## Data for analysis

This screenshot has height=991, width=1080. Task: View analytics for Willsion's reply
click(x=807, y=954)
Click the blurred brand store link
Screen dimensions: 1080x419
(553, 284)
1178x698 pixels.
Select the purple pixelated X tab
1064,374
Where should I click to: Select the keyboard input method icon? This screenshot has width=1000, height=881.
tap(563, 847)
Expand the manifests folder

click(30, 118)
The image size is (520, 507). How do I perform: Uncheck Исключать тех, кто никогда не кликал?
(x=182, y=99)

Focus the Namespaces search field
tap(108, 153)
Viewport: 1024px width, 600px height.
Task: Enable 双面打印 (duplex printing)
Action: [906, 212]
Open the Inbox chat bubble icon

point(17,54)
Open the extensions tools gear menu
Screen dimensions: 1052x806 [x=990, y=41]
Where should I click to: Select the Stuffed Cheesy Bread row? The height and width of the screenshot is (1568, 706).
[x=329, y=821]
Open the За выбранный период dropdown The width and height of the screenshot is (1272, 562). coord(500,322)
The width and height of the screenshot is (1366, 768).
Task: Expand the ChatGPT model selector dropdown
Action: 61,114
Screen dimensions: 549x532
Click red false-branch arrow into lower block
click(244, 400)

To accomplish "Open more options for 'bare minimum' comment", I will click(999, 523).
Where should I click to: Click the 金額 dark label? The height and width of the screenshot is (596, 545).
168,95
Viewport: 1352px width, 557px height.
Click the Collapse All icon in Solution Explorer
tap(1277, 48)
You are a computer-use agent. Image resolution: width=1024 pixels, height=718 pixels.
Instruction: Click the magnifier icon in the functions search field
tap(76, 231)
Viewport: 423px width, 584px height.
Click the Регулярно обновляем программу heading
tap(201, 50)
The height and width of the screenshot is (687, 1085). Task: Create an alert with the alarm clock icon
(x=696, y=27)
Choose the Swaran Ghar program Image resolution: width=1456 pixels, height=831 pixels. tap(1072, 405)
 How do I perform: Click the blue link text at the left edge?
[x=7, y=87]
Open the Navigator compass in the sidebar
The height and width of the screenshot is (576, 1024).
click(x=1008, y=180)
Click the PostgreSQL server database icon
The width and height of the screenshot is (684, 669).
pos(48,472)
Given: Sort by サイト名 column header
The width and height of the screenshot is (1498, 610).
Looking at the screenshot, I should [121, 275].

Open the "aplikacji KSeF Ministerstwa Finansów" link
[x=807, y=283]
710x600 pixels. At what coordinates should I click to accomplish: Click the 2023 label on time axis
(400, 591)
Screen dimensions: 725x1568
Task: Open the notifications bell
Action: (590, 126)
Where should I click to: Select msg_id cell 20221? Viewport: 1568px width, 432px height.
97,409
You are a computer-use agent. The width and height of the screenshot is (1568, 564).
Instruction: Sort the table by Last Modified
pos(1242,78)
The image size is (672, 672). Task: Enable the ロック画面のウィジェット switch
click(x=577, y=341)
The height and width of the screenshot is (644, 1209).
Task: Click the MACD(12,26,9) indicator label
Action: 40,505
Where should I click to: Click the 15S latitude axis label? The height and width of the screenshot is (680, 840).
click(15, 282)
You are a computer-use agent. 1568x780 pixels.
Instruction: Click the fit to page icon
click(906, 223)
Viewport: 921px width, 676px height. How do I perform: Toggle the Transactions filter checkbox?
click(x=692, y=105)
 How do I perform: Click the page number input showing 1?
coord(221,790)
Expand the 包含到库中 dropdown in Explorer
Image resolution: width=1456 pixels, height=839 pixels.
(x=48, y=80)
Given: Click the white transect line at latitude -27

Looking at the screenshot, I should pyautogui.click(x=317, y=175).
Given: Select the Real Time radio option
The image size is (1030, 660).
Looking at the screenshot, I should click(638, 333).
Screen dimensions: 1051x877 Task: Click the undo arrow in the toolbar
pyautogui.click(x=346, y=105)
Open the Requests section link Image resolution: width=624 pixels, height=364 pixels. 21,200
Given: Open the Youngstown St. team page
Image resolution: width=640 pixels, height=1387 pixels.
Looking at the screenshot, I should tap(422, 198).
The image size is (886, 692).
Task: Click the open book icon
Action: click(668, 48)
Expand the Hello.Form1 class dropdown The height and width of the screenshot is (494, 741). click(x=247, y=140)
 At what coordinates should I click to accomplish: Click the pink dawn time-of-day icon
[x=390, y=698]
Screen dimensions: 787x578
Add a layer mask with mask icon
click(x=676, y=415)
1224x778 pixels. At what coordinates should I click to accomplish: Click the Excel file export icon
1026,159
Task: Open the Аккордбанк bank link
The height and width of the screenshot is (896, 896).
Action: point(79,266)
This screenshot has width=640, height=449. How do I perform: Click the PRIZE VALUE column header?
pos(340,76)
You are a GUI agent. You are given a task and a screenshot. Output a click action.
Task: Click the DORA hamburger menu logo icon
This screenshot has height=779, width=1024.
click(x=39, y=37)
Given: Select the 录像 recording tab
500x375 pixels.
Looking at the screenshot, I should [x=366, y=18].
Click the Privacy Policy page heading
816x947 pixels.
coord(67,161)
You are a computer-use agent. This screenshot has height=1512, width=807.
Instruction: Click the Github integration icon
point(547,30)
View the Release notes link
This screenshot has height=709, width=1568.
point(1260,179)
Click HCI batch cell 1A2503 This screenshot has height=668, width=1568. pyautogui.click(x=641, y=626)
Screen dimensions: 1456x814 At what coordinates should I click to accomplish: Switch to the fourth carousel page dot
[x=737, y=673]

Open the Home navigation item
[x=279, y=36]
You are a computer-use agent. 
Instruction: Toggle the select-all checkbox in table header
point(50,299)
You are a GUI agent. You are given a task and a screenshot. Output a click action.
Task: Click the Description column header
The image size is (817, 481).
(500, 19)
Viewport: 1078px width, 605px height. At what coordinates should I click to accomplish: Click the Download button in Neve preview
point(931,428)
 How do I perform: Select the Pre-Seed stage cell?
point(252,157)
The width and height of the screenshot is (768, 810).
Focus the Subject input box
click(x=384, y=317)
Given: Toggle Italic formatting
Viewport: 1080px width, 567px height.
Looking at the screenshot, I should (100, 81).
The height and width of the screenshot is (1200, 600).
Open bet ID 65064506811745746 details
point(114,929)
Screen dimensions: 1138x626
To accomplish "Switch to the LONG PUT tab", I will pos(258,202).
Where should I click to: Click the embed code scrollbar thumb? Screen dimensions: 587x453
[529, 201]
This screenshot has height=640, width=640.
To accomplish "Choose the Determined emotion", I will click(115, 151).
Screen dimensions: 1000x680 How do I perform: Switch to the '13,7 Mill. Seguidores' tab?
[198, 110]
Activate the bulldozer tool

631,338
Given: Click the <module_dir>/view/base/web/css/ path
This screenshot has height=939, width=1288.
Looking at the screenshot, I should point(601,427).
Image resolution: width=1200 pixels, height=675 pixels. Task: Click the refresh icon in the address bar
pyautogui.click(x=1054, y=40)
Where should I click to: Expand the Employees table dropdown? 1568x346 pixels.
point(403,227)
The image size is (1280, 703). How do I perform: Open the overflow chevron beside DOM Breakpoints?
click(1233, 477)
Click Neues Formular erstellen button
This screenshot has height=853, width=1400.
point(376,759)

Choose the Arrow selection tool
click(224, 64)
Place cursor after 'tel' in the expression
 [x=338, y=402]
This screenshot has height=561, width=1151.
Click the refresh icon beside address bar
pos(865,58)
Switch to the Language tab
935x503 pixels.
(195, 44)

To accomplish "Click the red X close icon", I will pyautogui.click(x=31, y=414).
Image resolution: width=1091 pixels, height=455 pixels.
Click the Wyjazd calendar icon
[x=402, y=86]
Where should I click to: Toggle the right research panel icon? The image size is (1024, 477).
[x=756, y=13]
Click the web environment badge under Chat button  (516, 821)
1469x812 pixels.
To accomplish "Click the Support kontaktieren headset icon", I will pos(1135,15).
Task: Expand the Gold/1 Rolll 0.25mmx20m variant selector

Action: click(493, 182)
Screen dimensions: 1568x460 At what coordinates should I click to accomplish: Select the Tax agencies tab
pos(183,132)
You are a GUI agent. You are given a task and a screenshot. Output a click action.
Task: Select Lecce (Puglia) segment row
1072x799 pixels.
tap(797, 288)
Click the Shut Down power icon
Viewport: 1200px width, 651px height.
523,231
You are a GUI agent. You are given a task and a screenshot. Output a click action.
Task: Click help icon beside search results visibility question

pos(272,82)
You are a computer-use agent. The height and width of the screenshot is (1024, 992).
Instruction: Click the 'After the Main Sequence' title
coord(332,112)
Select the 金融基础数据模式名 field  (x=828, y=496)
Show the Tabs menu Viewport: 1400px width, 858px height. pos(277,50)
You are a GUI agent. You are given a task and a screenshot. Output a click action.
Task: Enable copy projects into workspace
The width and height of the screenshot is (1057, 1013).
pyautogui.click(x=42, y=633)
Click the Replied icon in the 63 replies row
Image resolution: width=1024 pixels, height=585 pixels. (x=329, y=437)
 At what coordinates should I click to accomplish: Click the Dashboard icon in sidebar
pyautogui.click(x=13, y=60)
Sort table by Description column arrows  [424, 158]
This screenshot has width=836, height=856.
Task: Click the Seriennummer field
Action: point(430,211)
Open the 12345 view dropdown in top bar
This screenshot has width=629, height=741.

## Your task
Wherever the line holding "Task: Click the DORA hamburger menu logo icon" falls in the entries above, copy exactly from it through the line holding "The width and height of the screenshot is (768, 810).", inclusive, and add nothing.

## Finished task
Task: Click the DORA hamburger menu logo icon
This screenshot has height=779, width=1024.
click(x=39, y=37)
Given: Select the 录像 recording tab
500x375 pixels.
Looking at the screenshot, I should [x=366, y=18].
Click the Privacy Policy page heading
816x947 pixels.
coord(67,161)
You are a computer-use agent. This screenshot has height=1512, width=807.
Instruction: Click the Github integration icon
point(547,30)
View the Release notes link
This screenshot has height=709, width=1568.
point(1260,179)
Click HCI batch cell 1A2503 This screenshot has height=668, width=1568. pyautogui.click(x=641, y=626)
Screen dimensions: 1456x814 At what coordinates should I click to accomplish: Switch to the fourth carousel page dot
[x=737, y=673]

Open the Home navigation item
[x=279, y=36]
You are a computer-use agent. 
Instruction: Toggle the select-all checkbox in table header
point(50,299)
You are a GUI agent. You are given a task and a screenshot. Output a click action.
Task: Click the Description column header
The image size is (817, 481).
(500, 19)
Viewport: 1078px width, 605px height. At what coordinates should I click to accomplish: Click the Download button in Neve preview
point(931,428)
 How do I perform: Select the Pre-Seed stage cell?
point(252,157)
The width and height of the screenshot is (768, 810).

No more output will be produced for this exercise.